October 2, 2009 | Category: Auctions, History, Stocks, What experts collect

Bob Kerstein is a “history detective” – specifically business history, a collecting area that most people probably hadn’t thought much about until the economy tanked over the past year. Not only are we all tied (albeit unwillingly) to Wall Street and the global economy, some people collect “business paper,” or documents and ephemera relating to specific companies, government projects and other enterprises. Or maybe they just collect a brand, like Coca-Cola. Well, Kerstein – a former executive at McCaw Cellular in Seattle and now based in Washington, D.C. – is the CEO of Scripophily.com , a company that sells vintage stock certificates and bonds, each of which has a story.
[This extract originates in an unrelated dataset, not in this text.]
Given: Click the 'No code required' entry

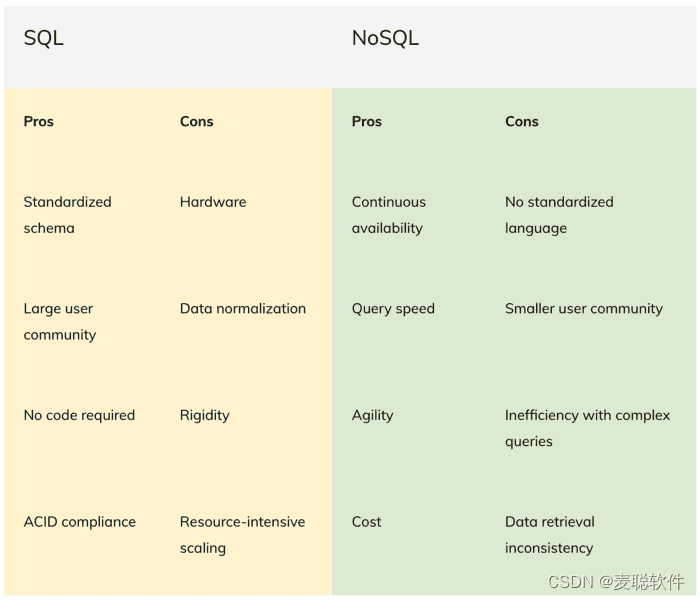Looking at the screenshot, I should pos(79,415).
First National Bank of Seattle ( Became Seafirst Bank, now Bank of America) - Territory of Washington, 1884

First National Bank of Seattle ( Became Seafirst Bank, now Bank of America) - Territory of Washington, 1884

Kerstein became interested in antique stock and other certificates after seeing Confederate bonds at a Civil War show some years ago. He remarked on how he likes to envision Gilded Age entrepreneurs traveling the country by rail or stagecoach, hawking beautiful, ornately engraved stock certificates in order to raise funds for their corporate ventures.

“It’s almost like they went to extremes to make the documents professional looking, engraved with nice vignettes” and sometimes marked “payable in gold” to reflect the financial standing of their companies, Kerstein explained. “It gave people a false sense of security (so to speak), because they didn’t have the gold set aside; they’d only convert them to dollars.”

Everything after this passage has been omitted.